Johanns Wants Old Canadian Cows

News — walterj 5:15 am

This report seems wackedy, wacked, wacked. Has USDA Agriculture Secretary Mike Johanns lost his head? The original proposed reason for the USDA’s proposed National Animal Identification System (NAIS) was Bovine Spongiform Encephalophathy (BSE) also known as Mad Cow Disease. Canada has been the US’s leading source of BSE cows so it is interesting to read this report:

Agriculture Secretary Mike Johanns says he remains committed to ensuring USDA’s regulatory approach “keeps pace with the body of scientific knowledge about bovine spongiform encephalopathy,” meaning he intends to stick to a USDA proposal to permit older Canadian cattle into U.S. commerce.

“In drafting our proposal, we followed the latest [OIE] guidelines for preventing…animal diseases such as BSE while avoiding unjustified trade barriers,” Johanns told Cattle Network. “We cannot expect our trading partners to follow these same science-based standards if we do not lead by example.

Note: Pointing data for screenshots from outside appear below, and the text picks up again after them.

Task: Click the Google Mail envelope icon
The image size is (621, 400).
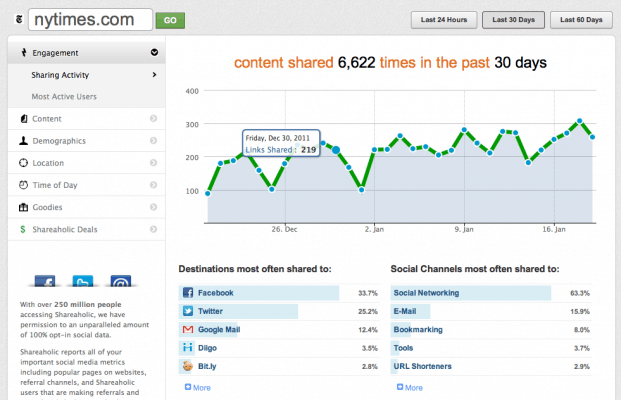Action: click(x=187, y=329)
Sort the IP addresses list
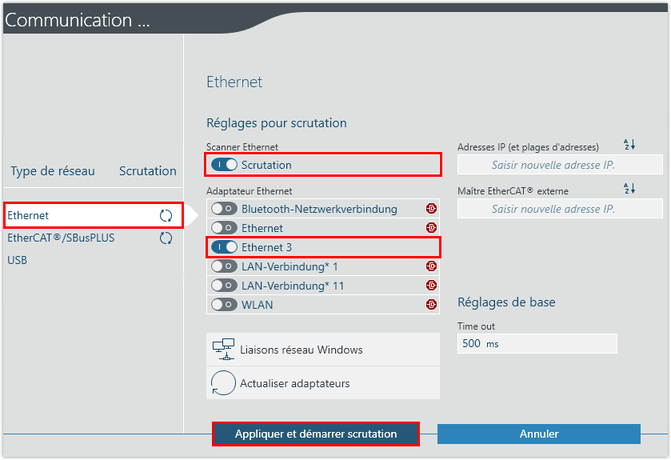 click(x=629, y=146)
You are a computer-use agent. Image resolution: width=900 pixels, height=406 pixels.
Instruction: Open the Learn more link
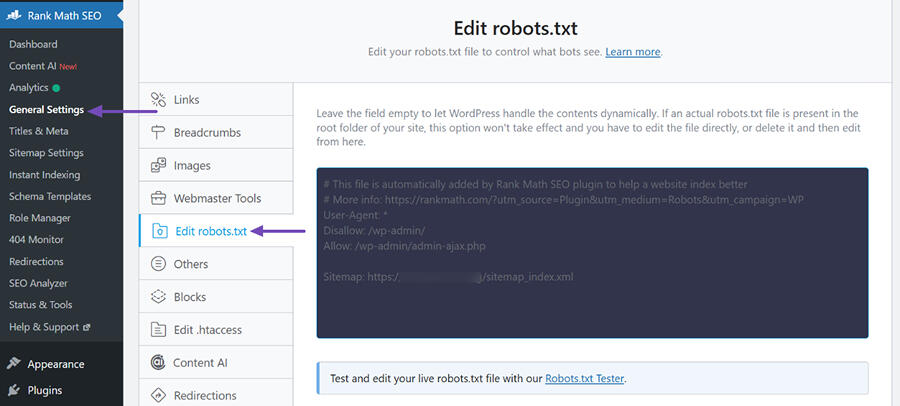click(x=632, y=52)
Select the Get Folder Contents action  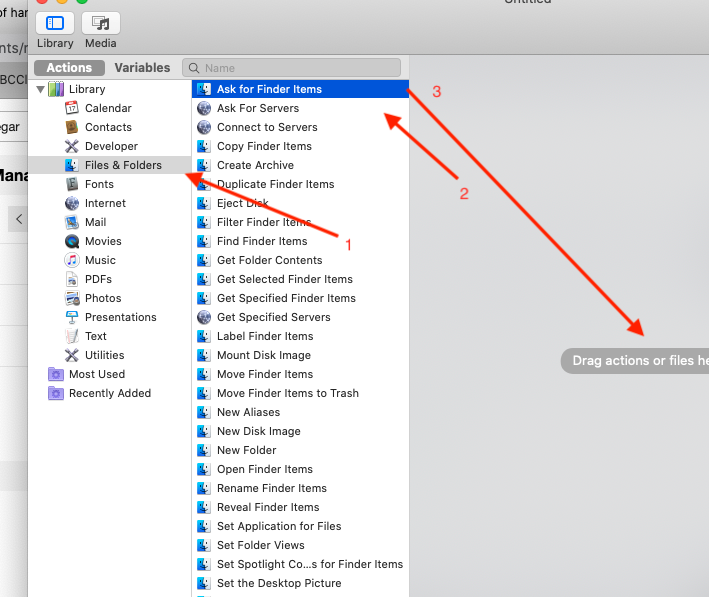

Ultimately we believe other countries will follow our lead, and that is good for America’s ranchers.”
-MeatingPlace

In other news the USDA announced they would be cutting back BSE testing by 90%. So let me get this straight, we don’t need testing BSE testing because it isn’t a threat but BSE is a justification for saddling American small farmers and tax payers with an expensive, cumbersome, inefficient National Animal Identification System which won’t actually stop or even prevent disease.

One wonders how the USDA is going about protecting American consumers or perhaps they have other interests in mind, such as protecting the meat packer industry and the large producers. Perhaps when the cows need to be fed, we’ll hear Johanns, like Marie Antoinette, saying, “Let them eat beef!”